- **Text extract**:
Worldwide, there a few regulatory decisions indicating that countries are trying to grapple with the disruptive nature of the sharing economy. In Europe, a court is attempting to classify Uber as a technology or taxi company following on the heels of a British declaration on the true classification of drivers. In New York and Berlin, there are continuing negotiations with Airbnb on the length of stay of users. In London, home rental restrictions have been announced to prevent the worsening of the long term housing shortage in that city.
Jamaica neither has laws or policies which could curb home rental schemes. We recently passed laws for timeshare vacation contracts but these cover longer term timeshare rentals and don’t quite include the private hosting market. We still require the licensing of tourist attractions, tour guides/touring companies, villas and home stays. However, the licensing regime primarily facilitates companies rather than individuals with requirements such as public liability insurance (which is an understandable good risk reduction measure).
From a regulatory perspective, Jamaica is open for business in the sharing economy especially in respect of home sharing. Will the lack of the regulatory hurdles mean smooth sailing for the sharing economy? Not necessarily as internet penetration (especially in rural areas) and credit card usage will both be necessary to fully lay the foundation for the tech facilitated businesses. If (and I suspect when) all variables are aligned, I predict a re-energizing of the community based brand Jamaica experience.

- **Goal 1**:
For each statement below, state whether it agrees with the text on the sharing economy. Answer yes or no and quote the deciding words of the text. (a) Jamaica has laws or policies that could curb home rental schemes. (b) Home rental restrictions have been announced in London. (c) Jamaica's recently passed timeshare laws fully include the private hosting market.
The records that follow are unrelated to the text.

Dataset entries:
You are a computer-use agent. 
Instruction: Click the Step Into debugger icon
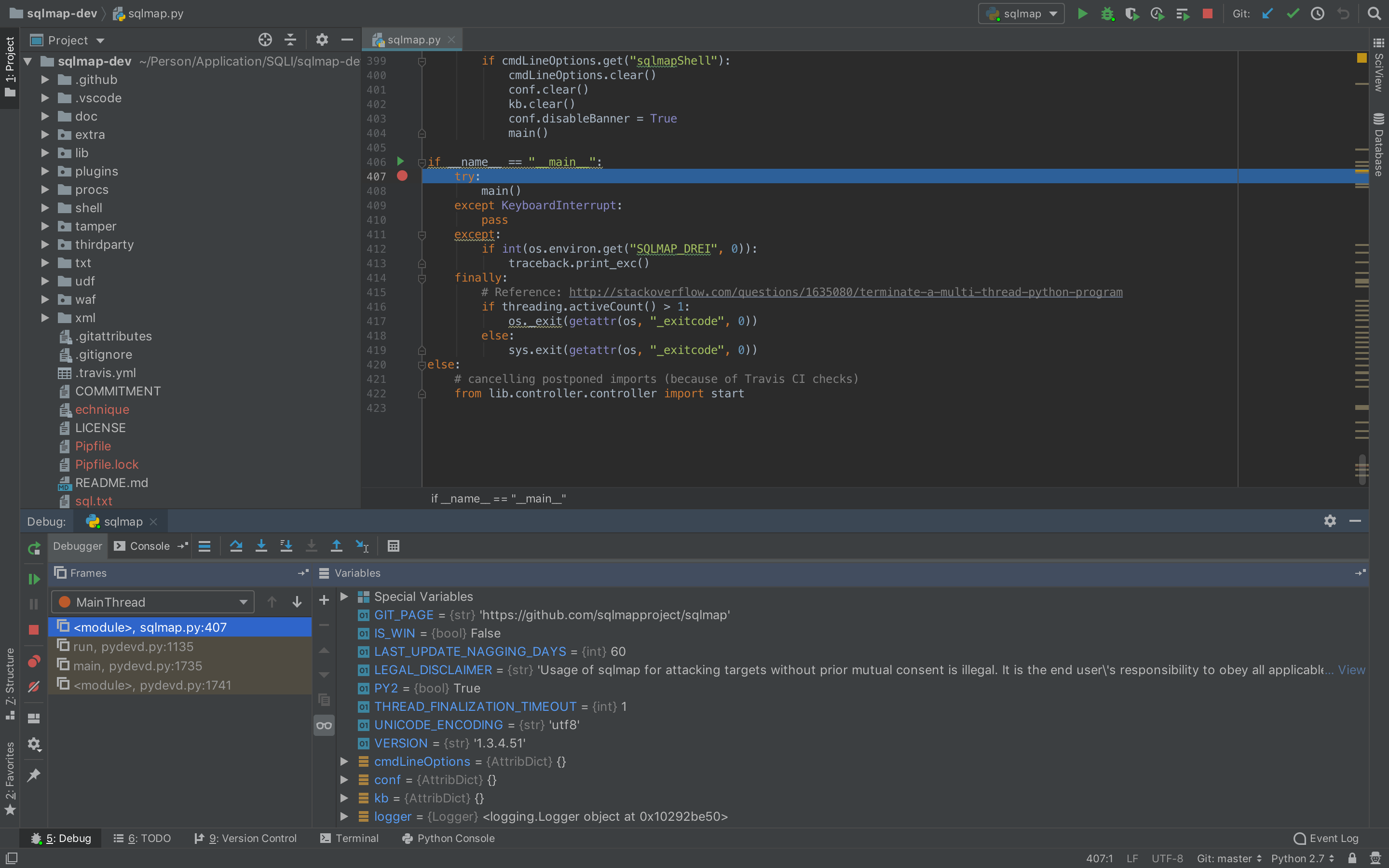[x=261, y=546]

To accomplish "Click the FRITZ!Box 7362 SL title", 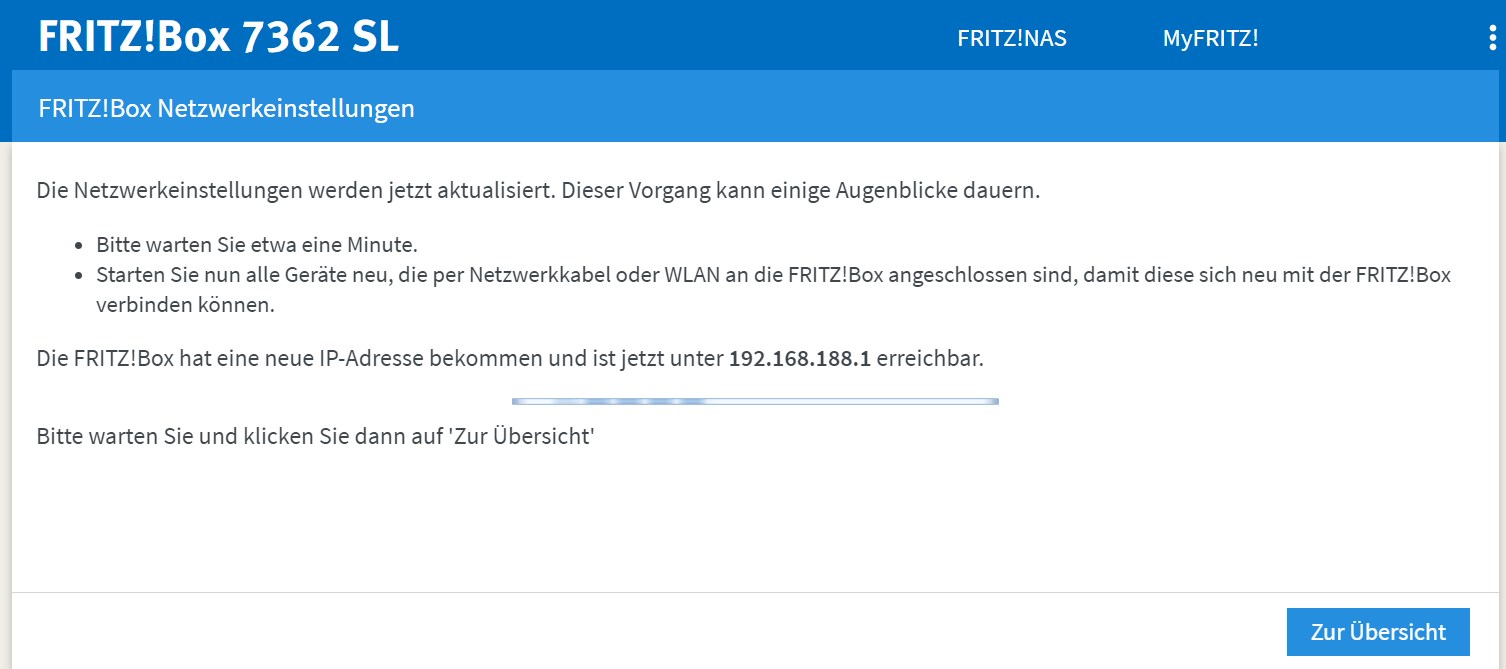I will pos(218,37).
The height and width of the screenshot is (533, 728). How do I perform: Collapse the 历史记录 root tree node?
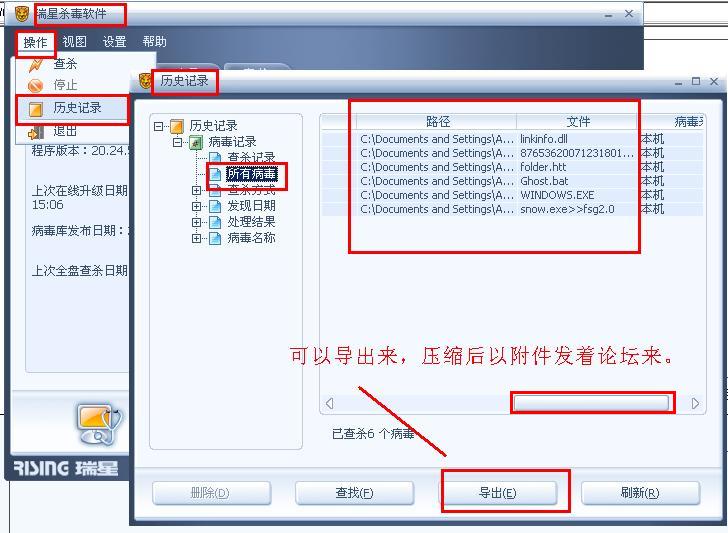pos(158,126)
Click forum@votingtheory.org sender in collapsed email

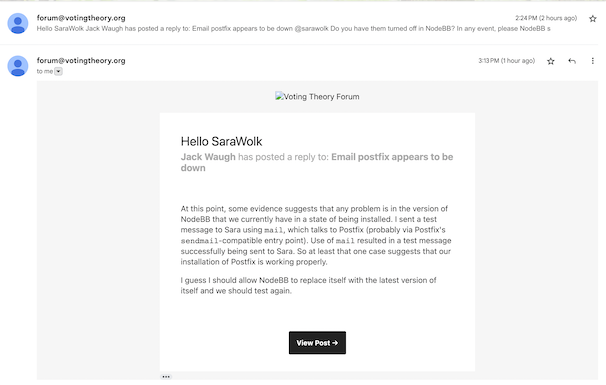click(x=81, y=18)
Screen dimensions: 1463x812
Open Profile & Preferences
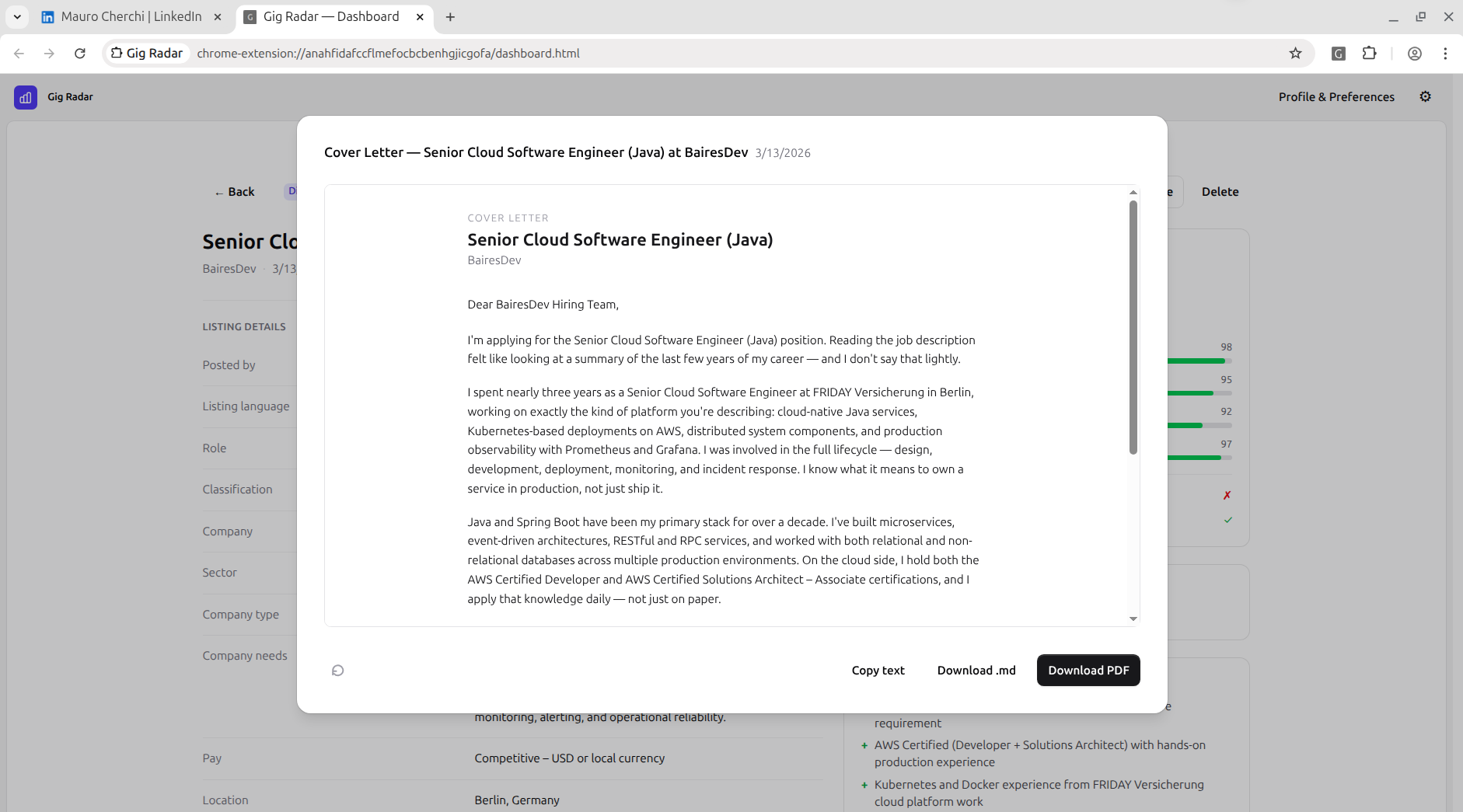[1336, 97]
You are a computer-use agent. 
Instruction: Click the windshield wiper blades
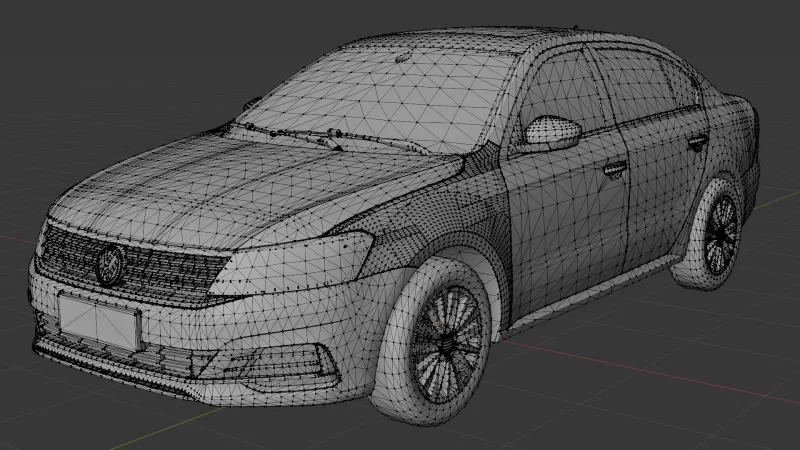[x=320, y=136]
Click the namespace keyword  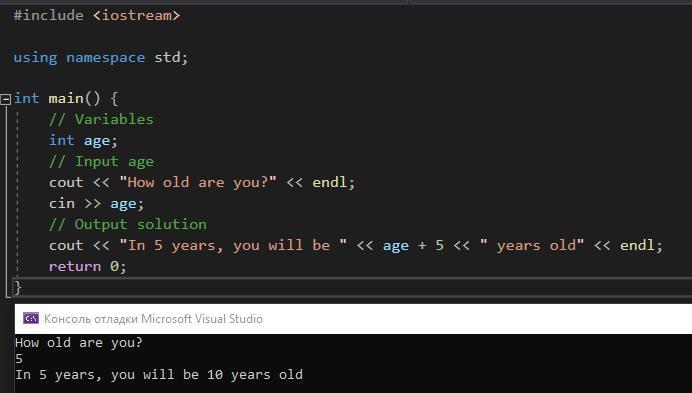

- **Goal 2**:
Rescale the records from the line containing "The height and" up to and including the last line of the records. Reproduce every one of these lines, requests included. Multiply each coordinate in the answers by 0.85 and round to whole numbers, with halves rounded up. Leave all numbers in the requests unchanged, and omit the pictures.

- **Final result 1**:
(a) No: "Jamaica neither has laws or policies which could curb home rental schemes."
(b) Yes: "In London, home rental restrictions have been announced to prevent the worsening of the long term housing shortage in that city."
(c) No: "don’t quite include the private hosting market"

- **Final result 2**:
The height and width of the screenshot is (533, 728). How do I perform: Collapse the 历史记录 root tree node?
pos(134,107)
Click forum@votingtheory.org sender in collapsed email

click(x=69, y=15)
Screen dimensions: 1463x812
Open Profile & Preferences
[1136, 82]
You are a computer-use agent. 
Instruction: Click the windshield wiper blades
[x=272, y=116]
Click the namespace keyword  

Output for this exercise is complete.